И смотрит на нас. Я спрятался за Томчака. А то бы сразу узнали, потому что я покраснел. Меня даже в жар бросило. А взрослые думают, что, если ребенок заикается и краснеет, значит, он врет или в чем-нибудь виноват. Но ведь мы часто краснеем просто оттого, что нас подозревают, со стыда или от страха, или потому, что сердце сильно бьется... И еще у некоторых взрослых есть обыкновение заставлять смотреть в глаза. И иной мальчишка, хоть и виноват, но смотрит прямо в глаза и врет как по писаному.

Кончилась вся эта история тем, что, кто курил папиросы на третьем этаже, не выяснили, а мы нашего песика так и не повидали.

После занятий сторож говорит:

— Ну, забирайте своего пса, и в другой раз мне сюда собак не водить, некогда мне! А не то отправлю вас в учительскую вместе с собакой.

Мы вышли: я, Манек и Бончкевич. И Пятнашка — пусть его остается Пятнашкой!

И как же он обрадовался, когда его выпустили на свободу. Как все живое тянется к свободе! И человек, и голубь, и собака.

Советуемся втроем, что делать дальше. Бончкевич согласился взять его до завтра, а я тем временем дома разрешение выпрошу.

Но, когда Бончкевич взял у меня Пятнашку, я на него вроде как бы обиделся.

Ведь Пятнашка мой. Ведь это я грел его под пальто. Он меня перво­го лизнул. Я его нашел и принес в школу и все время о нем думал. А Бончкевич только дал десять грошей, и все.

Ну, разве это справедливо, что одним родители все позволяют, а дру­гим нет? Каждый больше всего своих родителей и свой дом любит. Но ведь обидно, когда знаешь, что другому отец позволяет то, что запрещают тебе.

Почему Бончкевич берет себе Пятнашку, и асе тут, а я должен еще разрешения спрашивать, и, наверное, ничего из этого не выйдет.

Когда знаешь, что у родителей нет денег, их еще больше любишь, по­тому что становится их жалко. Кто станет сердиться на отца за то, что у него нет работы, или за то, что он мало зарабатывает? Другое дело,

если он тратит деньги на ненужные вещи, а на ребенка скупится, думает только о себе, а ребенку жалеет. Вот отец Манека,— почему он тратит деньги на водку да еще скандалы устраивает?

Мне жаль Манека и жаль отдавать белого Пятнашку. Столько при­шлось из-за него вытерпеть, а теперь он достается другому.

— Можешь мне эти десять грошей не отдавать,— говорит Бончке­вич.

Я рассердился.

— Обойдусь без твоих одолжений! Я еще, может, завтра тебе отдам.

— Раз ты так злишься, не отдавай!

— Поди сюда, собачонка, попрощаемся,— говорю я.

А Пятнашка вырывается, не понимает, что мы расстаемся. Потом упер­ся мне лапками в грудь и хвостиком весело виляет, и смотрит прямо в глаза.

У меня даже слезы на глаза навернулись.

А он лизнул меня в губы — прощения просит.

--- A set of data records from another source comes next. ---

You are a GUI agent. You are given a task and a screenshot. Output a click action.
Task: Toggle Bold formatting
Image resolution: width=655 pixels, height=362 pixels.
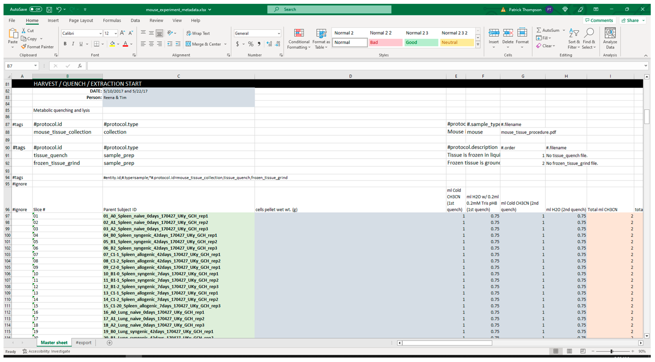pyautogui.click(x=65, y=44)
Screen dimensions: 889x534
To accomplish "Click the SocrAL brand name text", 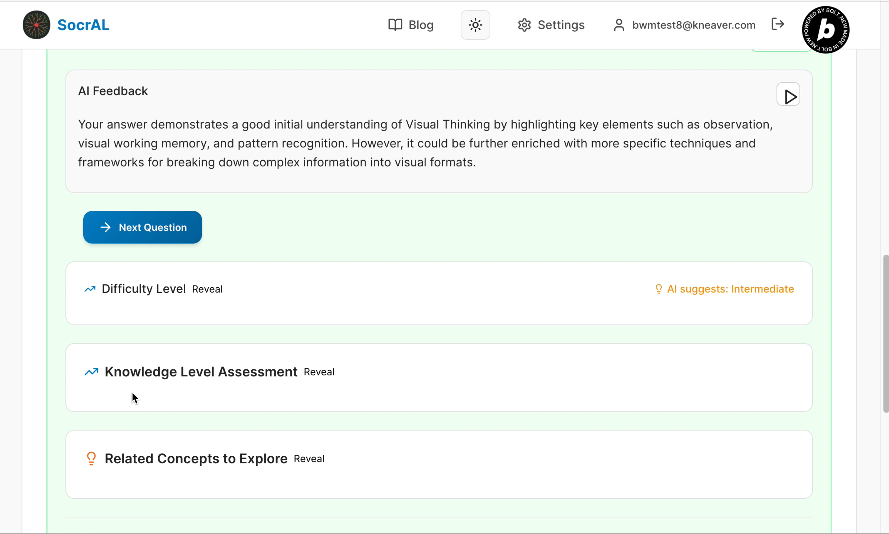I will coord(83,25).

И я прижал его к себе в последний раз.

Наконец Манек потянул меня за карман:

— Ладно уж, иди!

Мы пошли. Я даже не оглянулся.

Манек всю дорогу говорил о голубях, кроликах, сороках, ежах. Мне почти что и слова вставить не дал. И дорога домой прошла незаметно. На часах время как будто всегда движется одинаково, но в человеке слов­но есть какие-то другие часы, и время на них то летит незаметно, то тя-нется так, что, кажется, и конца этому не будет. Иной раз не успеешь прийти в школу, как уже звонок, и пора домой. А иной раз ждешь-ждешь, пока вся эта канитель кончится, и выходишь из школы, как из тюрьмы, даже радоваться нет сил.

Прощаюсь я с Манеком, и, словно меня кто за язык дернул, спра­шиваю:

— Что, твой старик опять вчера нахлестался? Манек покраснел и говорит:

— Ты думаешь, мой отец каждый день пьет?

И отошел, так что я уже ничего больше не успел сказать. Ну, зачем это я? Вот так скажешь что-нибудь, не подумав, а потом уже не по­править.

«Слово — не воробей, вылетит, не поймаешь».

Очень мудрая пословица. Я ее от отца узнал, только тогда она мне не понравилась. Потому что я сказал правду, а все как закричат на меня, будто это невесть какая ложь. Никто, мол, тебя не спрашивал, и нечего было говорить. Но ведь утаить правду — это все равно, что солгать!

Много в жизни всякой фальши. Когда я был взрослым, я к этому привык, и меня уже это не волновало. Фальш, так фальш — ничего не поделаешь, а жить надо. Теперь я думаю иначе; мне снова больно, если человек не говорит человеку того, что думает на самом деле, а притво­ряется.

Потому что ложь еще может быть так — ни плохая, ни хорошая. А вот лицемерный человек — это уж, пожалуй, хуже всего. Думает одно, а го-

ворит другое, в глаза так, а за глаза эдак. Уж по мне лучше хвастун, врун, чем лицемер. Лицемера труднее всего распознать. Вруну скажешь: «Врешь!» или: «Не хвастай!» И дело с концом.

А лицемер кажется таким хорошим и милым, его трудно вывести на чистую воду.

Ну, чего я добился? Причинил Манеку неприятность. Обидел его.

Вхожу в ворота, а на ступеньке сидит та самая кошка, которую я вчера напугал. Мне стало ее жалко, и я хотел ее погладить, а она наутек. По­мнит. А что, если бог меня за эту кошку накажет и Пятнашку не позволят взять домой?

— Ну что у тебя сегодня было в школе? — спрашивает мама. Ласково так спросила. Может быть, чувствует, что несправедливо вчера на меня накричала? Я говорю:

— Да ничего такого. Мама спрашивает:

— А в углу не стоял?

И тут только я вспомнил, что стоял за партой.

II говорю:

— За партой стоял.

— А говоришь, ничего не было!

— Я просто забыл.

Беру нож и начинаю вместе с мамой чистить картошку. Мама спра­шивает:

— За что? Я говорю:

— Я не слушал.

— Почему же ты не слушал?

— Да так, задумался.

— О чем же?

Я чищу картошку, словно очень занят, и не отвечаю.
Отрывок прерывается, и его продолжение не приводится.